§ **Assigned task**: Rewrite the rows below, substituting "Find an element on the page" for every "Locate an element on the screen" and leaving everything else unchanged.

§ **Exercise input**:
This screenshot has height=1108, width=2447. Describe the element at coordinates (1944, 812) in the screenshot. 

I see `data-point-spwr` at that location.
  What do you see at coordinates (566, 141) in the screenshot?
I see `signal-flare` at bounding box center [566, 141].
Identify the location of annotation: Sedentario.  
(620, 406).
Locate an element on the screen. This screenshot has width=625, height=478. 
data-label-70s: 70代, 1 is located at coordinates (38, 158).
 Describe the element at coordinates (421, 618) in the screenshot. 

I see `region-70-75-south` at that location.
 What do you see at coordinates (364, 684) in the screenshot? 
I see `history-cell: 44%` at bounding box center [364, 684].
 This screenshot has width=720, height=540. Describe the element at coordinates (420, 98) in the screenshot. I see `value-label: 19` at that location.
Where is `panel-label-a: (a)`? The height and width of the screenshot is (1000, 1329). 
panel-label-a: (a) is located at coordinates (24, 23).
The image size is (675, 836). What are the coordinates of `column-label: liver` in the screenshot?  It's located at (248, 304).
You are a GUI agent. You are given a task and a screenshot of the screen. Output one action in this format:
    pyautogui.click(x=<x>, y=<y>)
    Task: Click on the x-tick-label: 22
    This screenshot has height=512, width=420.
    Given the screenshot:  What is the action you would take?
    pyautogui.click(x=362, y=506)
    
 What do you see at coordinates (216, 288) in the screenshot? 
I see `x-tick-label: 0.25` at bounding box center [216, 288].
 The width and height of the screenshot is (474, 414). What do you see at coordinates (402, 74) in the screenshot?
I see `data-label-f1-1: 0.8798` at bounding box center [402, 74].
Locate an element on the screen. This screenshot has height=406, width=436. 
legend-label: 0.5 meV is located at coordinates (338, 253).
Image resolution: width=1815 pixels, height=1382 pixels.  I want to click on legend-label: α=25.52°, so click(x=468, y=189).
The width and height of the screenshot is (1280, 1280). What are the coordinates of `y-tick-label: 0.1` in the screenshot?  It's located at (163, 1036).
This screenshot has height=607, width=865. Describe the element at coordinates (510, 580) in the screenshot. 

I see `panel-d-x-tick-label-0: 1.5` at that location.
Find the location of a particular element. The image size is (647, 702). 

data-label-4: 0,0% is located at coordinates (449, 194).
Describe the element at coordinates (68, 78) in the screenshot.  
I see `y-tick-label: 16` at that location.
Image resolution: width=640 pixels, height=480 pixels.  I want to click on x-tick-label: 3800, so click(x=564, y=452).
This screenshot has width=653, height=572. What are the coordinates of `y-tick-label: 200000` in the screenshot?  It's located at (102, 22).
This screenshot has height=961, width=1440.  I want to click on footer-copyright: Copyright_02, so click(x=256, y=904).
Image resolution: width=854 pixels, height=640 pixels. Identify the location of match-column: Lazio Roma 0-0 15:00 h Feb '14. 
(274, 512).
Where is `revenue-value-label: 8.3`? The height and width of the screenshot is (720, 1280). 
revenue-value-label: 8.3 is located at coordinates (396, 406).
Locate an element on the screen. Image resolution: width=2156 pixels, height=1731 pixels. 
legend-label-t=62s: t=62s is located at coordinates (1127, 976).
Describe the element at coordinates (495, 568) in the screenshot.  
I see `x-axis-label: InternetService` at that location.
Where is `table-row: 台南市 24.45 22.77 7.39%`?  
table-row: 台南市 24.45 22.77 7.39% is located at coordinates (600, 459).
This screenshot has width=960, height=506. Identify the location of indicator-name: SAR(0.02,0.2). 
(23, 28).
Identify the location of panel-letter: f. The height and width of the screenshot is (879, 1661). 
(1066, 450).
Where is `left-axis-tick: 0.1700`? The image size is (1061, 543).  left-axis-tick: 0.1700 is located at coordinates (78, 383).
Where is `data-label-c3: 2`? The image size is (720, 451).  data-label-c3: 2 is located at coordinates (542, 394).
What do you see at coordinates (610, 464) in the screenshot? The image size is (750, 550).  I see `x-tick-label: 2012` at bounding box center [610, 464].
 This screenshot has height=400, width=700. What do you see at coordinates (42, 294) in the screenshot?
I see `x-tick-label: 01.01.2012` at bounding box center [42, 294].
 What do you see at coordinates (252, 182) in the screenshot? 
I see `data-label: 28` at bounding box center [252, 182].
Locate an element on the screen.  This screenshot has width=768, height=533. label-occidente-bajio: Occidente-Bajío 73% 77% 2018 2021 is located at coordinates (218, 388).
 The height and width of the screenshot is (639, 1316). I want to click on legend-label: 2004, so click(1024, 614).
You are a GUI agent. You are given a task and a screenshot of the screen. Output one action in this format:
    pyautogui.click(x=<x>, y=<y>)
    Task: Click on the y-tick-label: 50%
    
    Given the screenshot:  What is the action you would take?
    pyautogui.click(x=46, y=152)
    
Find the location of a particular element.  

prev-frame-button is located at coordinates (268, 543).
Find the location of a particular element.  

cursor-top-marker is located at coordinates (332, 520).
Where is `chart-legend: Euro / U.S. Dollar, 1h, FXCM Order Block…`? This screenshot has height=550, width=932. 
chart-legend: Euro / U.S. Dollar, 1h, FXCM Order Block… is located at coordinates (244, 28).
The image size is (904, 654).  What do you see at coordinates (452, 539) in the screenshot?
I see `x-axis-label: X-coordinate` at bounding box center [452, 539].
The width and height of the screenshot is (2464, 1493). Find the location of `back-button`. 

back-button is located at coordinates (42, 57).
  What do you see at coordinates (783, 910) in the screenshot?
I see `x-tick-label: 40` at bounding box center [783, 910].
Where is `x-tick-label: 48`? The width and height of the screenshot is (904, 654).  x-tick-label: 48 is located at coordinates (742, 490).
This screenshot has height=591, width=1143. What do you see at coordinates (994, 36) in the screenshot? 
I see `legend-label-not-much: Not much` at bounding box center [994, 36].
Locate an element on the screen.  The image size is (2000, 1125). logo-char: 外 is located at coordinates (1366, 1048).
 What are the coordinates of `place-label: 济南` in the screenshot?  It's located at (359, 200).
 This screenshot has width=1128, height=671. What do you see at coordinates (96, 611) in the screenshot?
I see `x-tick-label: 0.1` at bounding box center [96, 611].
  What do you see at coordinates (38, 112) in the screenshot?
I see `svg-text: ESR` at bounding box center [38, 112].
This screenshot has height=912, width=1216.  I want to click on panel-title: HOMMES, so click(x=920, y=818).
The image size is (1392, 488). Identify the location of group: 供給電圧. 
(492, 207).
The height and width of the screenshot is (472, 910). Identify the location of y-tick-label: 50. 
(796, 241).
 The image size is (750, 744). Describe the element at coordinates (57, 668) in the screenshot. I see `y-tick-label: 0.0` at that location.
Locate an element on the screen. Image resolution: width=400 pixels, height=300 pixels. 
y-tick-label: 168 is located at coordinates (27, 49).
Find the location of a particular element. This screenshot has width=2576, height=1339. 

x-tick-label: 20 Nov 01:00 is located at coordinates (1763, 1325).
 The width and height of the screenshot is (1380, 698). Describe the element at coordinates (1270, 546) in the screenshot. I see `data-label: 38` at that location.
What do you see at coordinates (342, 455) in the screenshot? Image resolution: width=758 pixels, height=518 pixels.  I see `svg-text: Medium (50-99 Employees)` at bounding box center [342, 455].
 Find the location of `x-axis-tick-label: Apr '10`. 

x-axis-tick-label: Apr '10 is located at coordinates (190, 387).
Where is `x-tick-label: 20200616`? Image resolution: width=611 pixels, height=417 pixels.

§ **Output**:
This screenshot has height=1108, width=2447. Describe the element at coordinates (1944, 812) in the screenshot. 

I see `data-point-spwr` at that location.
  What do you see at coordinates (566, 141) in the screenshot?
I see `signal-flare` at bounding box center [566, 141].
Identify the location of annotation: Sedentario.  
(620, 406).
Find an element on the page. This screenshot has width=625, height=478. 
data-label-70s: 70代, 1 is located at coordinates (38, 158).
 Describe the element at coordinates (421, 618) in the screenshot. 

I see `region-70-75-south` at that location.
 What do you see at coordinates (364, 684) in the screenshot? 
I see `history-cell: 44%` at bounding box center [364, 684].
 This screenshot has width=720, height=540. Describe the element at coordinates (420, 98) in the screenshot. I see `value-label: 19` at that location.
Where is `panel-label-a: (a)`? The height and width of the screenshot is (1000, 1329). 
panel-label-a: (a) is located at coordinates (24, 23).
The image size is (675, 836). What are the coordinates of `column-label: liver` in the screenshot?  It's located at (248, 304).
You are a GUI agent. You are given a task and a screenshot of the screen. Output one action in this format:
    pyautogui.click(x=<x>, y=<y>)
    Task: Click on the x-tick-label: 22
    This screenshot has height=512, width=420.
    Given the screenshot:  What is the action you would take?
    pyautogui.click(x=362, y=506)
    
 What do you see at coordinates (216, 288) in the screenshot? 
I see `x-tick-label: 0.25` at bounding box center [216, 288].
 The width and height of the screenshot is (474, 414). What do you see at coordinates (402, 74) in the screenshot?
I see `data-label-f1-1: 0.8798` at bounding box center [402, 74].
Find an element on the page. This screenshot has height=406, width=436. 
legend-label: 0.5 meV is located at coordinates (338, 253).
Image resolution: width=1815 pixels, height=1382 pixels.  I want to click on legend-label: α=25.52°, so click(x=468, y=189).
The width and height of the screenshot is (1280, 1280). What are the coordinates of `y-tick-label: 0.1` in the screenshot?  It's located at (163, 1036).
This screenshot has height=607, width=865. Describe the element at coordinates (510, 580) in the screenshot. 

I see `panel-d-x-tick-label-0: 1.5` at that location.
Find the location of a particular element. The image size is (647, 702). 

data-label-4: 0,0% is located at coordinates (449, 194).
Describe the element at coordinates (68, 78) in the screenshot.  
I see `y-tick-label: 16` at that location.
Image resolution: width=640 pixels, height=480 pixels.  I want to click on x-tick-label: 3800, so click(x=564, y=452).
This screenshot has width=653, height=572. What are the coordinates of `y-tick-label: 200000` in the screenshot?  It's located at (102, 22).
This screenshot has height=961, width=1440.  I want to click on footer-copyright: Copyright_02, so click(x=256, y=904).
Image resolution: width=854 pixels, height=640 pixels. Identify the location of match-column: Lazio Roma 0-0 15:00 h Feb '14. 
(274, 512).
Where is `revenue-value-label: 8.3`? The height and width of the screenshot is (720, 1280). 
revenue-value-label: 8.3 is located at coordinates (396, 406).
Find an element on the page. Image resolution: width=2156 pixels, height=1731 pixels. 
legend-label-t=62s: t=62s is located at coordinates (1127, 976).
Describe the element at coordinates (495, 568) in the screenshot.  
I see `x-axis-label: InternetService` at that location.
Where is `table-row: 台南市 24.45 22.77 7.39%`?  
table-row: 台南市 24.45 22.77 7.39% is located at coordinates (600, 459).
This screenshot has width=960, height=506. Identify the location of indicator-name: SAR(0.02,0.2). 
(23, 28).
Identify the location of panel-letter: f. The height and width of the screenshot is (879, 1661). 
(1066, 450).
Where is `left-axis-tick: 0.1700`? The image size is (1061, 543).  left-axis-tick: 0.1700 is located at coordinates (78, 383).
Where is `data-label-c3: 2`? The image size is (720, 451).  data-label-c3: 2 is located at coordinates (542, 394).
What do you see at coordinates (610, 464) in the screenshot? The image size is (750, 550).  I see `x-tick-label: 2012` at bounding box center [610, 464].
 This screenshot has height=400, width=700. What do you see at coordinates (42, 294) in the screenshot?
I see `x-tick-label: 01.01.2012` at bounding box center [42, 294].
 What do you see at coordinates (252, 182) in the screenshot? 
I see `data-label: 28` at bounding box center [252, 182].
Find an element on the page.  This screenshot has width=768, height=533. label-occidente-bajio: Occidente-Bajío 73% 77% 2018 2021 is located at coordinates (218, 388).
 The height and width of the screenshot is (639, 1316). I want to click on legend-label: 2004, so click(1024, 614).
You are a GUI agent. You are given a task and a screenshot of the screen. Output one action in this format:
    pyautogui.click(x=<x>, y=<y>)
    Task: Click on the y-tick-label: 50%
    
    Given the screenshot:  What is the action you would take?
    pyautogui.click(x=46, y=152)
    
Find the location of a particular element.  

prev-frame-button is located at coordinates (268, 543).
Find the location of a particular element.  

cursor-top-marker is located at coordinates (332, 520).
Where is `chart-legend: Euro / U.S. Dollar, 1h, FXCM Order Block…`? This screenshot has height=550, width=932. 
chart-legend: Euro / U.S. Dollar, 1h, FXCM Order Block… is located at coordinates (244, 28).
The image size is (904, 654).  What do you see at coordinates (452, 539) in the screenshot?
I see `x-axis-label: X-coordinate` at bounding box center [452, 539].
The width and height of the screenshot is (2464, 1493). Find the location of `back-button`. 

back-button is located at coordinates (42, 57).
  What do you see at coordinates (783, 910) in the screenshot?
I see `x-tick-label: 40` at bounding box center [783, 910].
Where is `x-tick-label: 48`? The width and height of the screenshot is (904, 654).  x-tick-label: 48 is located at coordinates (742, 490).
This screenshot has height=591, width=1143. What do you see at coordinates (994, 36) in the screenshot? 
I see `legend-label-not-much: Not much` at bounding box center [994, 36].
Find an element on the page.  The image size is (2000, 1125). logo-char: 外 is located at coordinates (1366, 1048).
 What are the coordinates of `place-label: 济南` in the screenshot?  It's located at (359, 200).
 This screenshot has width=1128, height=671. What do you see at coordinates (96, 611) in the screenshot?
I see `x-tick-label: 0.1` at bounding box center [96, 611].
  What do you see at coordinates (38, 112) in the screenshot?
I see `svg-text: ESR` at bounding box center [38, 112].
This screenshot has height=912, width=1216.  I want to click on panel-title: HOMMES, so click(x=920, y=818).
The image size is (1392, 488). Identify the location of group: 供給電圧. 
(492, 207).
The height and width of the screenshot is (472, 910). Identify the location of y-tick-label: 50. 
(796, 241).
 The image size is (750, 744). Describe the element at coordinates (57, 668) in the screenshot. I see `y-tick-label: 0.0` at that location.
Find an element on the page. Image resolution: width=400 pixels, height=300 pixels. 
y-tick-label: 168 is located at coordinates (27, 49).
Find the location of a particular element. This screenshot has width=2576, height=1339. 

x-tick-label: 20 Nov 01:00 is located at coordinates (1763, 1325).
 The width and height of the screenshot is (1380, 698). Describe the element at coordinates (1270, 546) in the screenshot. I see `data-label: 38` at that location.
What do you see at coordinates (342, 455) in the screenshot? Image resolution: width=758 pixels, height=518 pixels.  I see `svg-text: Medium (50-99 Employees)` at bounding box center [342, 455].
 Find the location of `x-axis-tick-label: Apr '10`. 

x-axis-tick-label: Apr '10 is located at coordinates (190, 387).
Where is `x-tick-label: 20200616`? Image resolution: width=611 pixels, height=417 pixels.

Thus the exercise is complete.